Do you have any other suggestions for helping out?
Thank you and once again I admire your mentality.
Annabella Vizcardo
Posted by: Annabella | August 14, 2008 at 11:20 AM
What a fascinating life perspective Paul has. In reading about his life, I feel compelled to read his book. I hope our local library has it in stock. These are the kinds of people I enjoy knowing about.
As someone who works with people in need through our local church, I also firmly believe you cannot donate people out of their current situation. You also have to give them the tools to help themselves.
Some people are so used to handouts that they cannot envision another way of living. We must help them regain their self-respect and vision a better way of life for themselves and their families.
Posted by: Claire | August 14, 2008 at 12:14 PM
God bless Mr. Polak! The world needs people like him. I'll definitely read his book.
Steve, you're doing a fantastic job. I enjoy reading your blog. May God continue blessing you with good health so that you can be around for a very long time.
Posted by: Marie Severin | August 16, 2008 at 01:51 PM
Your insight is most helpful to me at this time in my life. I was on business seeking new career hopes in Seattle and was staying near Pioneer Square, this allowing me to walk to the office for the next four days saving on a rental car expense and being green. In addition, it was providing me the joy walking and the fresh cool Washington states air. Much to my shock was the very frequent and most potent smell of urine along the streets.
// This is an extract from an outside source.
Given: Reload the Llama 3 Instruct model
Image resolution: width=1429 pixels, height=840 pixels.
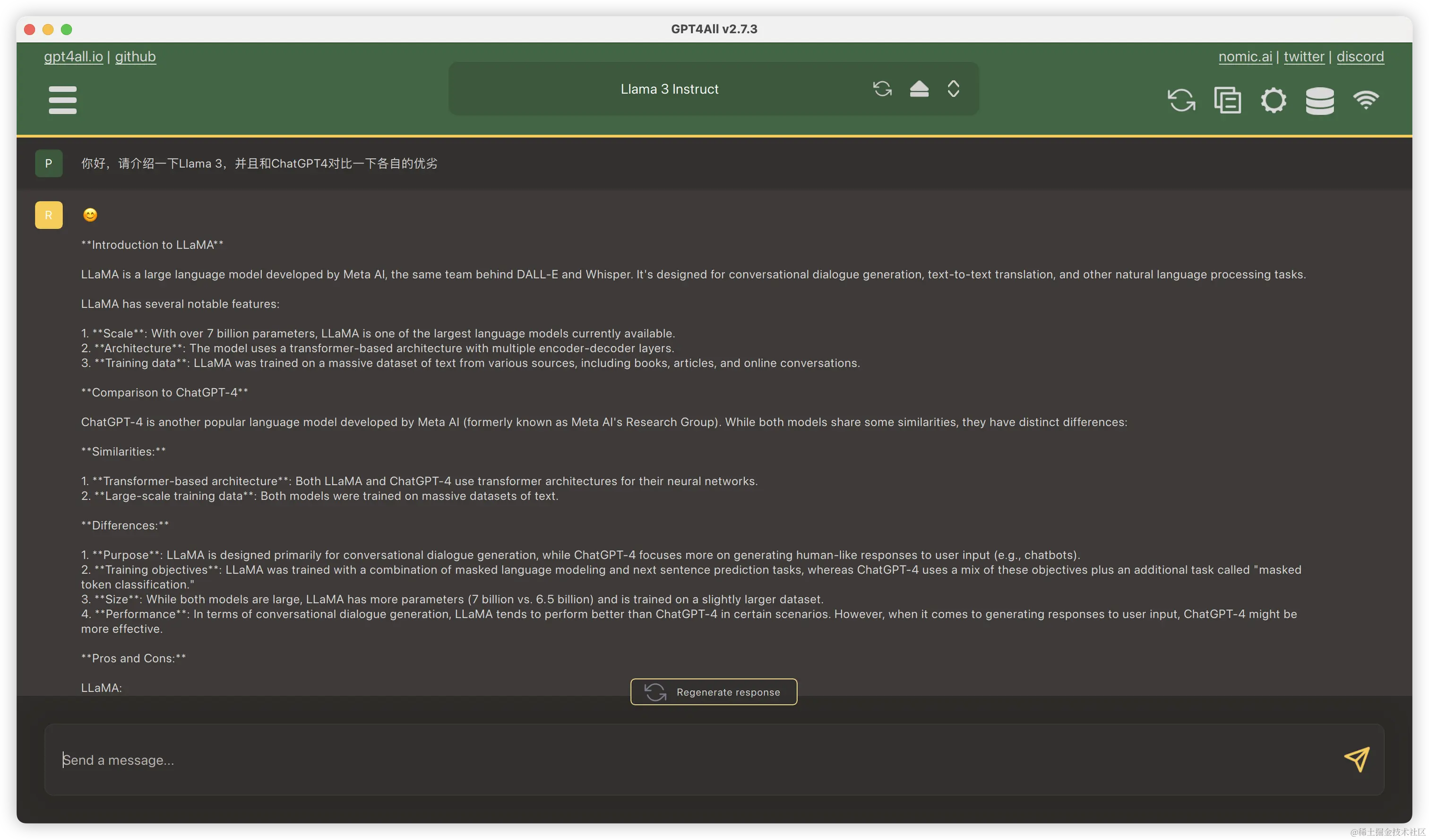Looking at the screenshot, I should [882, 89].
The cascade of street people: sleeping, begging and foraging for food from the discards of tourist was most humbling to experience. I have seen this face before, that of the poor, in Mexico, and the EU, I asked myself as I walked pasted them, but why. Why are so many people hurting in this way and all the normal stuff that enters one mind when immersed in such surroundings? I pray for them.
I went about my days. Looking forward to a walk at the end of each day along the waterfront to take in the summer snow capped Mountain View at pier 66. But each day I would see, and hear the face of the poor on these walks. Thinking that the long summer days make nights short and air cool for people to make it on the street. Pushing my sadness for them deep within me so I could soon forget them, focusing on my own issues and hoping I could close and land a new career, then I could help them even more.
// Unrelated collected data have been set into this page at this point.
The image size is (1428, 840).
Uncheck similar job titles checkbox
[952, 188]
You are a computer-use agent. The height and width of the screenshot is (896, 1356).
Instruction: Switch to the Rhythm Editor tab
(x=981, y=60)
On my last night before my walk, I stop by the hotel front desk and request a wakeup call. I notice a bowl of candy and pick out two, thinking this will hold me over till I get back; it’s only a 4 mile walk. I was out the door and within three blocks. I see a women’s hand out. I give her my candy. She thanks me.
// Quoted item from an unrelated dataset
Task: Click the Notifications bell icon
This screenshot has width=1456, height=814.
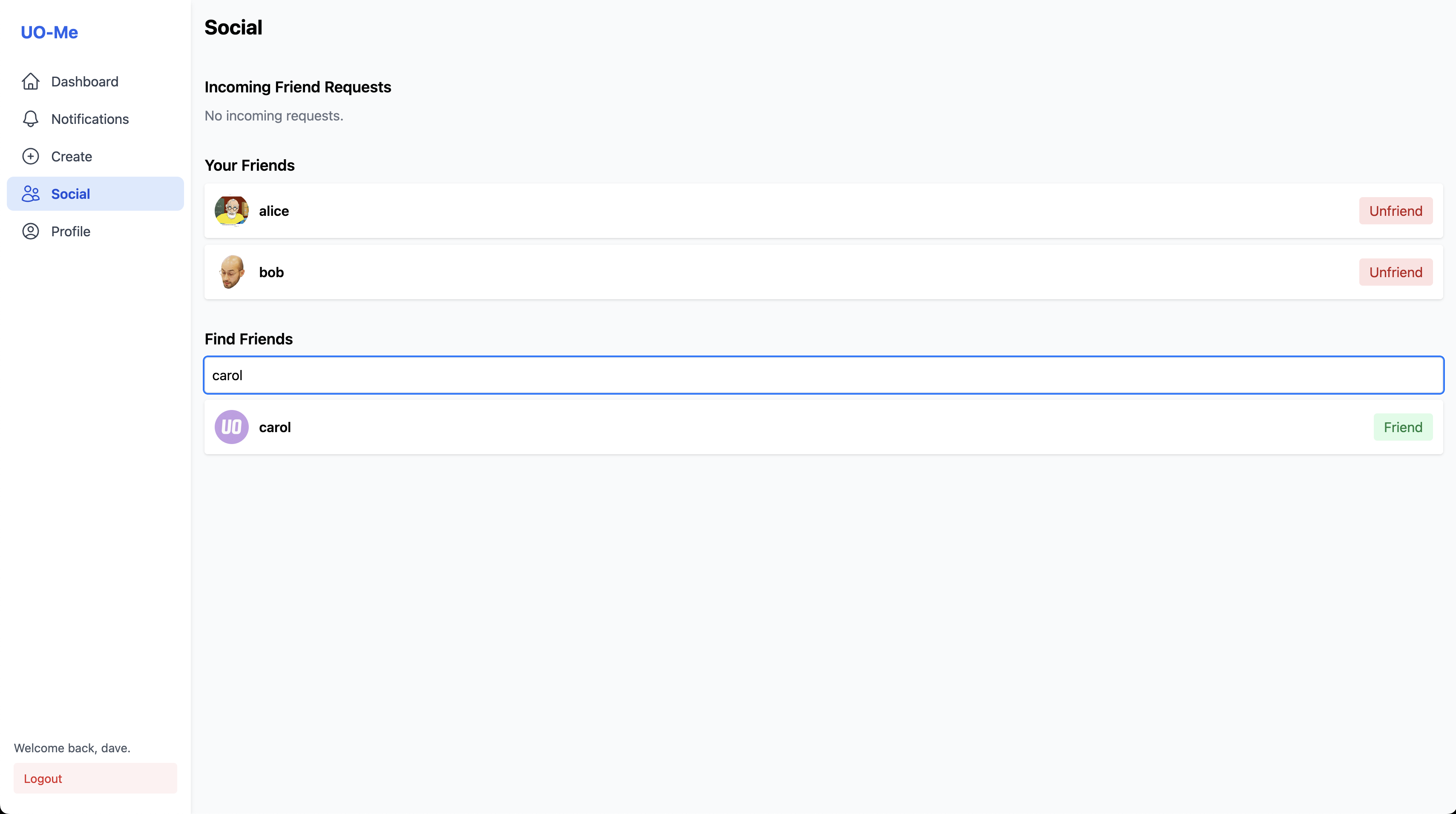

I feel good. That is until I read your blog tonight. I think Polak is on to understanding the poor and what they seek. Like all of us they seek understanding by achieving for themselves.
Humbled in Boca
Posted by: Mark N | August 17, 2008 at 12:09 AM
The inquiry on how to create more literacy awareness in Florida is a great one. There are two organizations that I would recommend contacting. Statewide literacy awareness activities are coordinated by the Florida Literacy Coalition out of Orlando. Their director is Greg Smith and he may be contacted at 407-246-7110. In Southeast Florida, the Palm Beach County Literacy Coalition is very active in awareness initiatives. You can contact them at 561-279-9103 or go to www.pbcliteracy.org.
I was delighted to see mention of Greg Mortenson, author of Three Cups of Tea. He will be the featured speaker at the March 27, 2009, Love of Literacy Luncheon in West Palm Beach, Florida. He is an outstanding literacy advocate and we are delighted to have him with us for that occasion.
Thanks for the excellent discussion generated.